I DO know, because I've heard them say it; the DaVita's LOVED Lucille. She was like their 'little girl'; their son, John, was MANY years older than Lucille (who needed a father figure badly in her life, other than grampa 'daddy'); he gave her that; but, TOOK so much more FROM her; and, he was, as was his father, a hairs'breath short of the law most of the time, and I, in my heart, believe that excited her; she loved him THAT way; I truly believe when she met Desi; he became and WAS THE love of her life....ONLY Desi.

 

Too bad the diary she lost in 1942 never re-surfaced; at least none of it surfaced 'p.r.' wise; THAT would be the TRUE STORY of Lucille in HER OWN WORDS. Damn, what a tragedy....

 

I ALSO KNOW THIS: (from the lips of a stock boy, local grocery store, where Johnny 'hung out' in the back room playing cards; and this boy turned man, said to ME, personally, several years ago, when he knew I was researching this chronology), Lucille brought Desi with her to the grocery story to meet 'her' Johnny. It, therefore, had to be in 1956; as that's the only time Desi was HERE. I have told NO ONE else this story.

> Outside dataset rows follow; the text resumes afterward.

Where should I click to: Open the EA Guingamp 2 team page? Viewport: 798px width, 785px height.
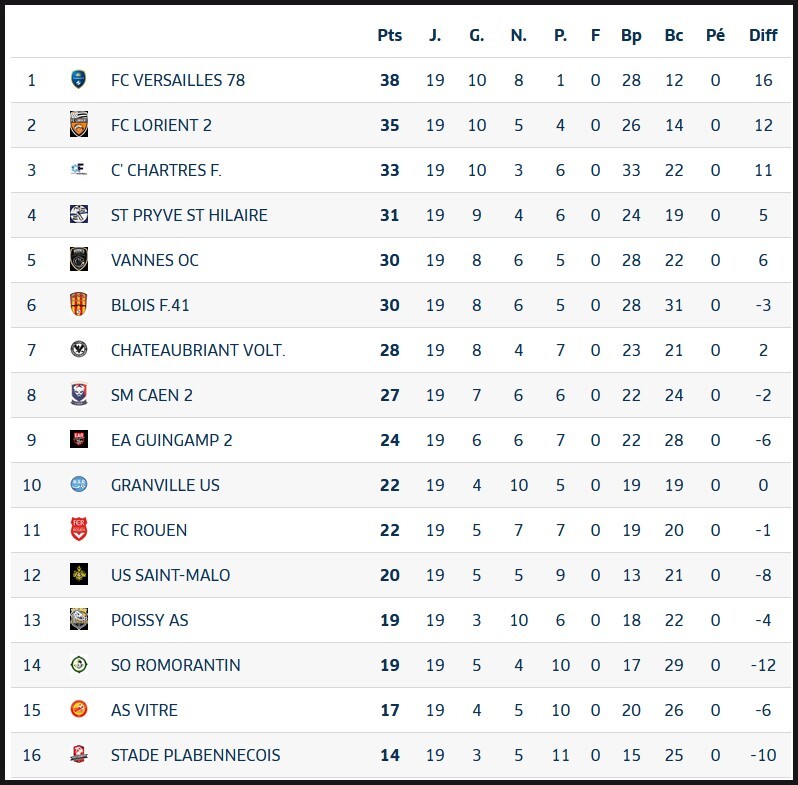171,440
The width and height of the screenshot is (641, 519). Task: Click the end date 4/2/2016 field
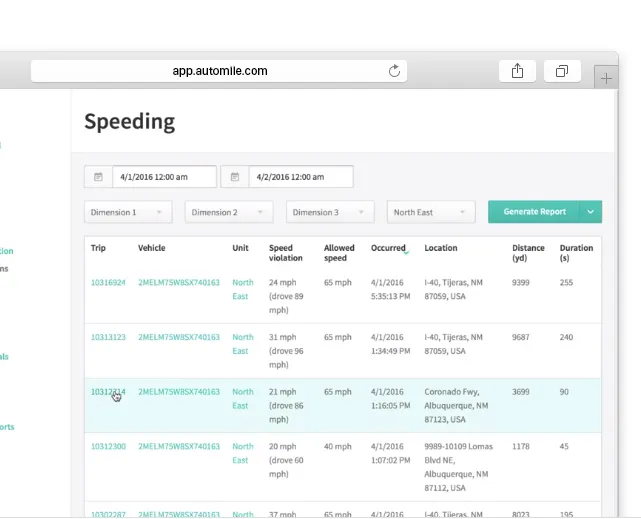(x=301, y=177)

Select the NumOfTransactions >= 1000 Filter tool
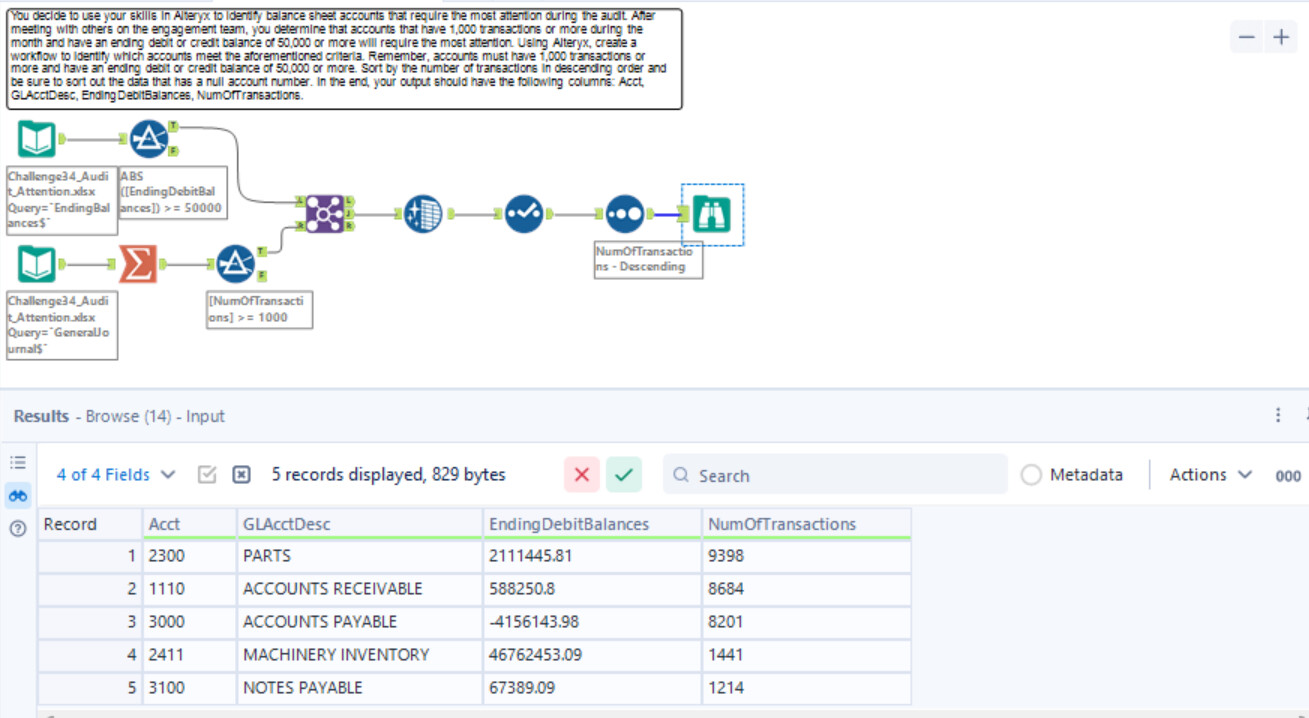click(236, 264)
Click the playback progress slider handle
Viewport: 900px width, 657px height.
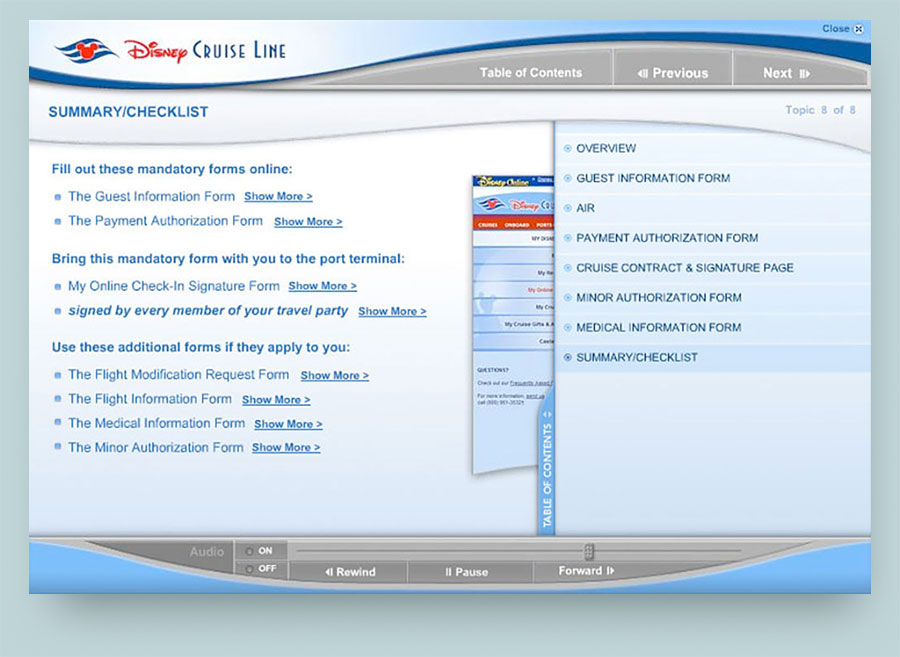point(589,551)
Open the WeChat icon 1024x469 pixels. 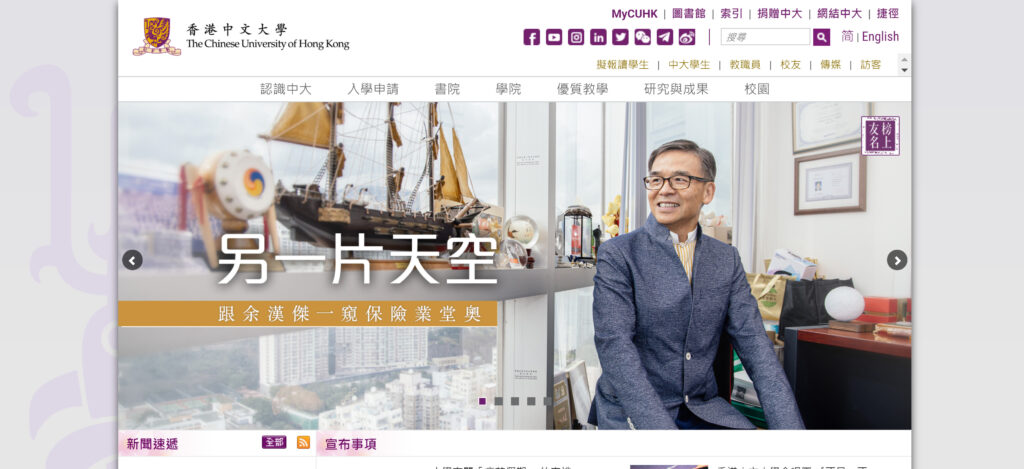click(643, 37)
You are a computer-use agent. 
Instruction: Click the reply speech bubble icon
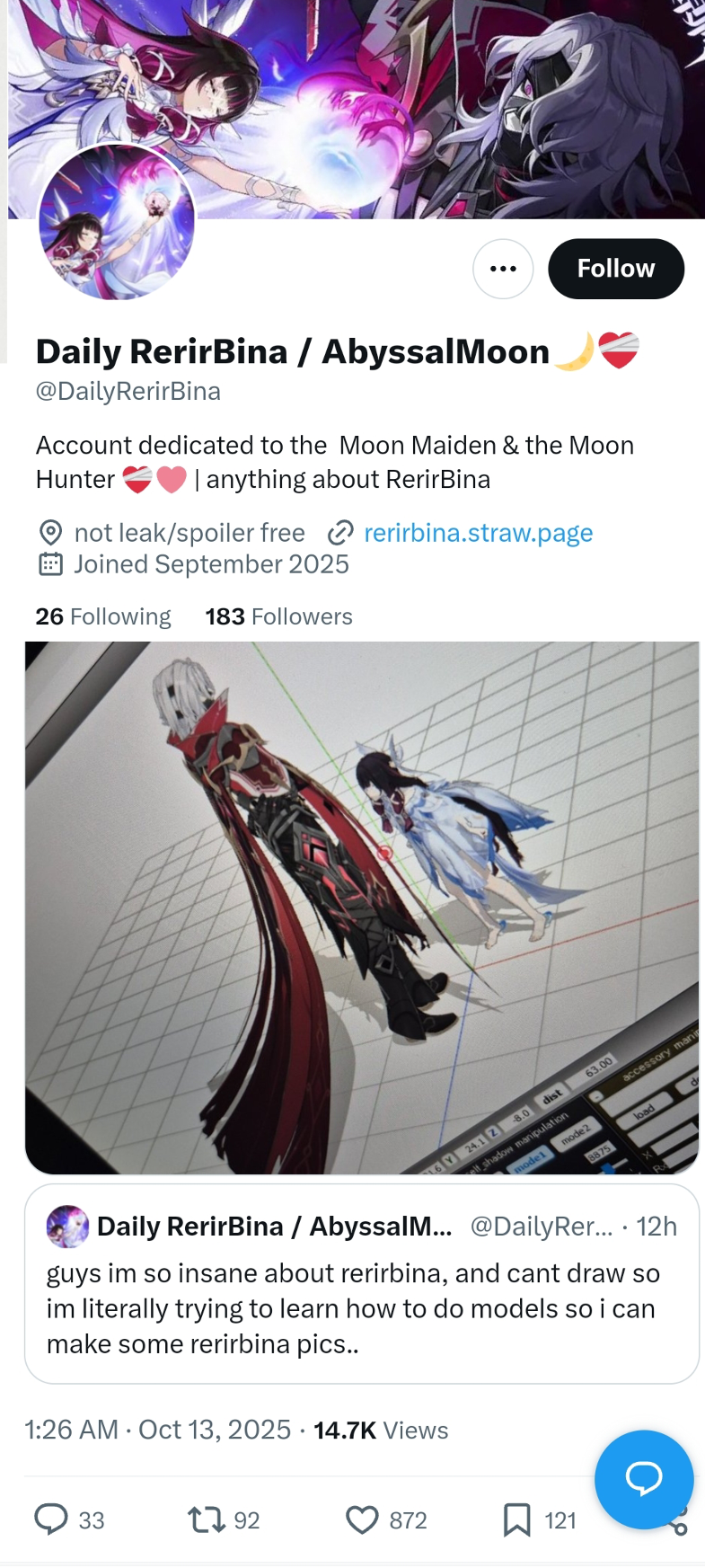[51, 1519]
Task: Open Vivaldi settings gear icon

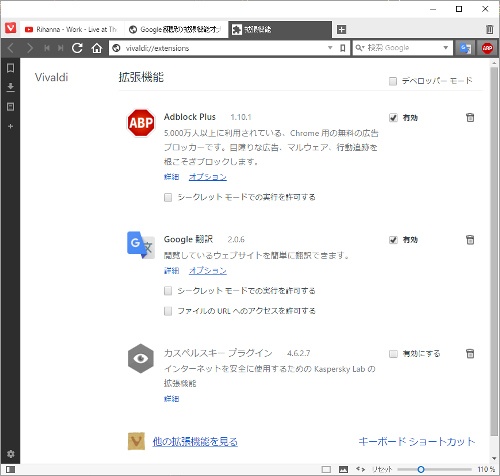Action: (x=10, y=454)
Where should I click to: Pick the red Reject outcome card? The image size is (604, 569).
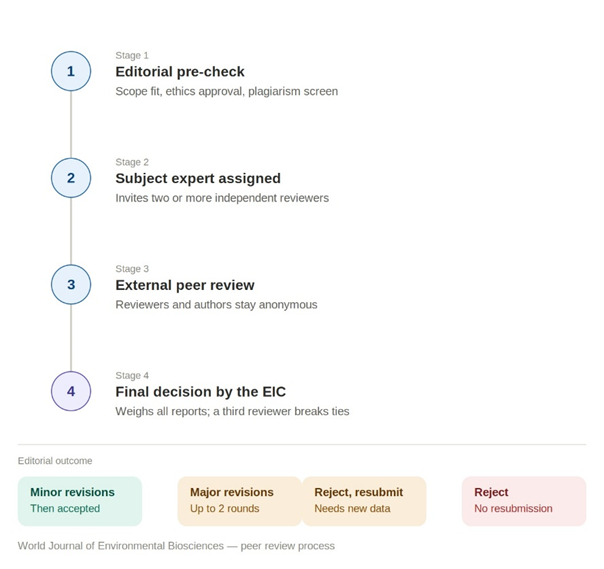[x=524, y=501]
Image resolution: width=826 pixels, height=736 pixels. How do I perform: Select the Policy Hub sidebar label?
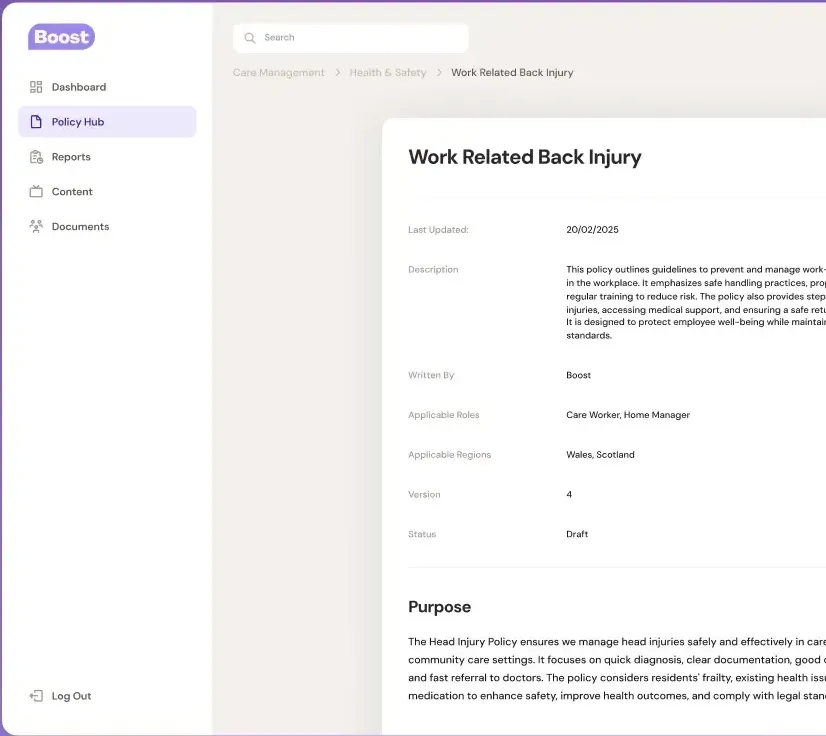(78, 122)
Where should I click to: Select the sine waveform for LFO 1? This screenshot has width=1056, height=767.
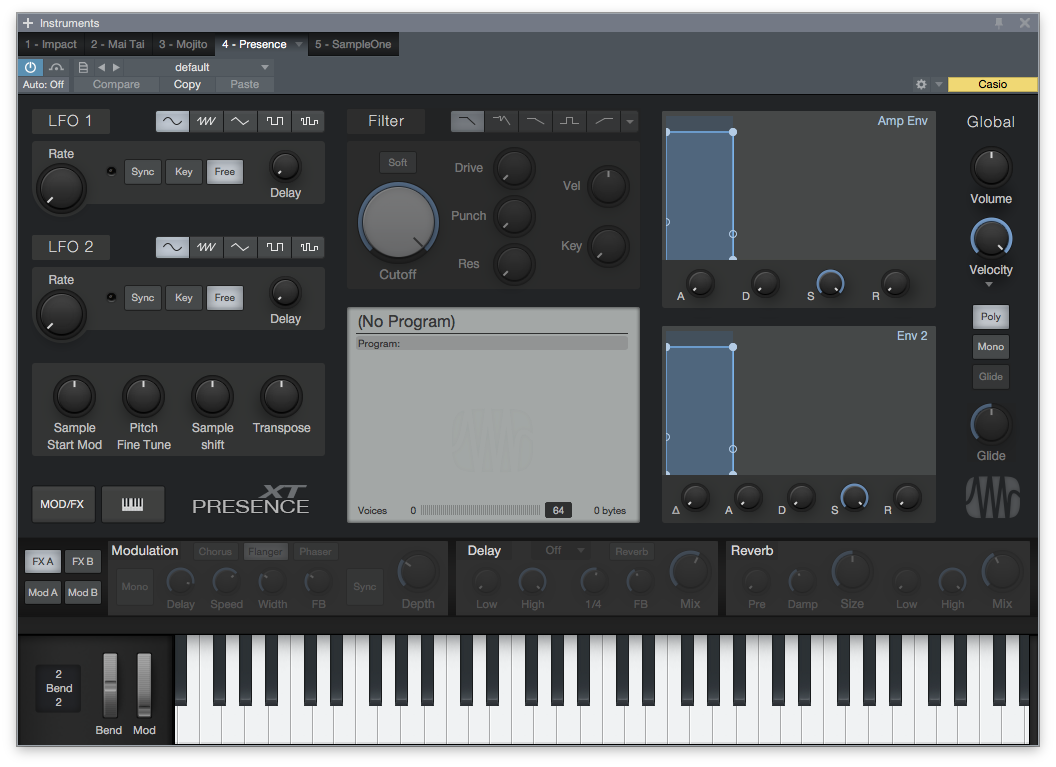click(x=172, y=121)
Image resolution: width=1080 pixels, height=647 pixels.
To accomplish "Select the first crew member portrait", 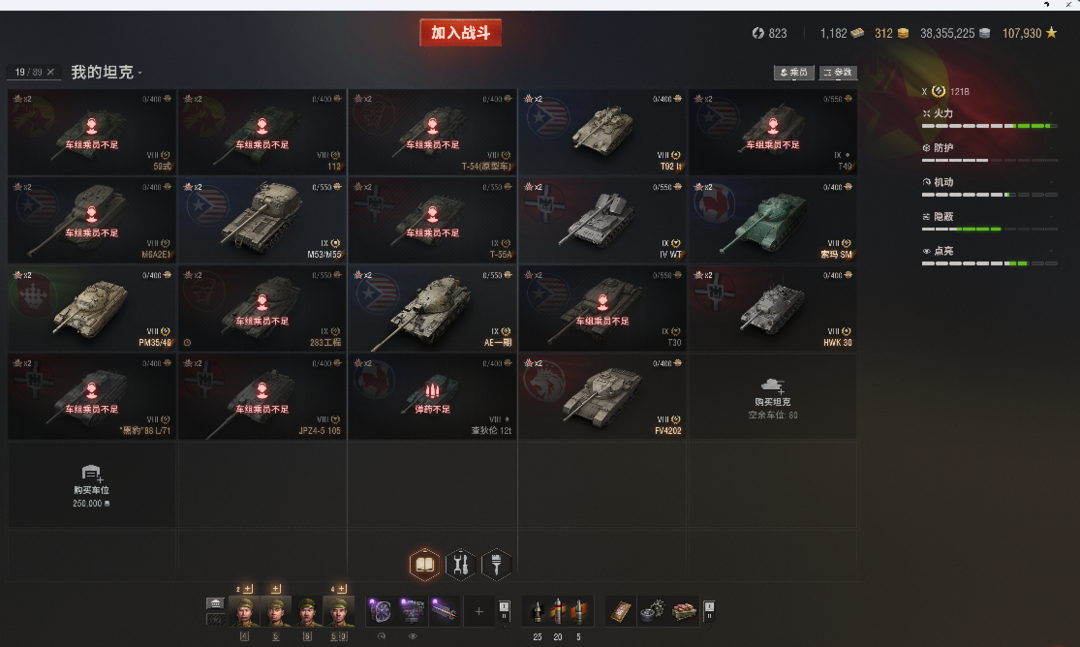I will [x=244, y=611].
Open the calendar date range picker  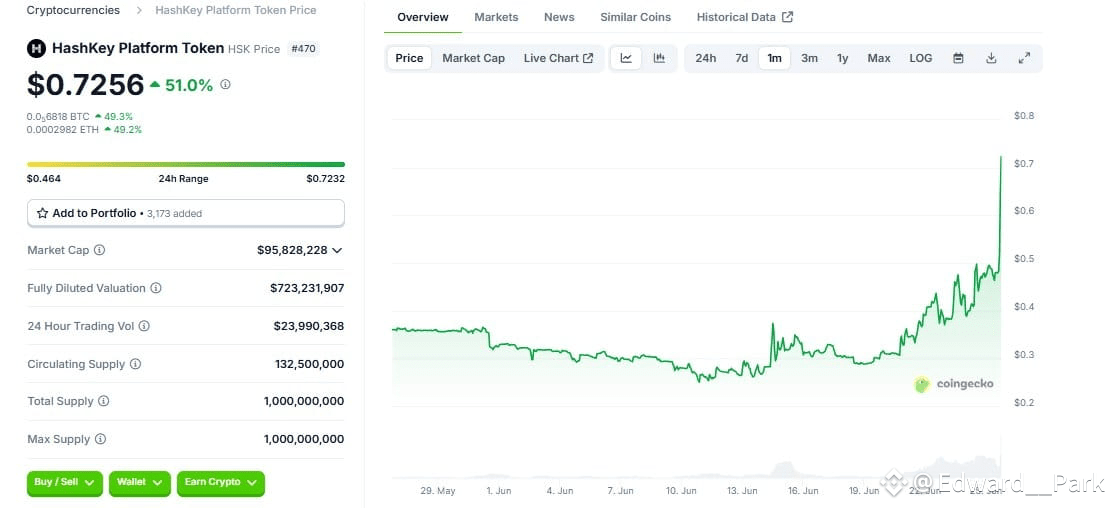(958, 58)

The man who told ME this passed away three years ago; I'm SO glad I got to hear this story; and I know he would not mind me telling it. He NEVER said it was a secret; but, I just loved that he shared it with me.

 

I wish she would have talked a little more about Johnny in her book relationship wise because I think he was a major part of her life and influenced a lot of her teenage years. I agree with you in that I think she was looking for someone to replace the void her father left. I’m glad that at her age she didn’t let that relationship keep her from pursuing her dreams of something bigger for we would not even know her today. I know on that return trip in 56’ it was mentioned in the press that she introduced Desi to her 8th grade boyfriend, but that is a harmless thing. I would believe that he met Jonny in 56’ and that it would not have been a publicized thing. That was not an innocent flirtation but a very formidable love affair and I would think a meeting that you would want to keep private. When you say he “took” so much from her what would that be? She had so much taken from her already, father’s death, mom’s away with new husband, being stuck with strict grandparents, grandmother and aunt dying, felling like she needs to take care of those younger than her and this is all before someone was shot in the backyard. She had already lost her innocence very young. I’m pretty convinced that he was the first man she slept with given her rep at this time. The danger thing I can see being very attractive. Small town boredom and wanting so much more excitement out of life. Heck this girl was always trying to hitch hike to NYC. I never knew about this diary you mentioned. What’s the story behind that? And also what became of Johnny?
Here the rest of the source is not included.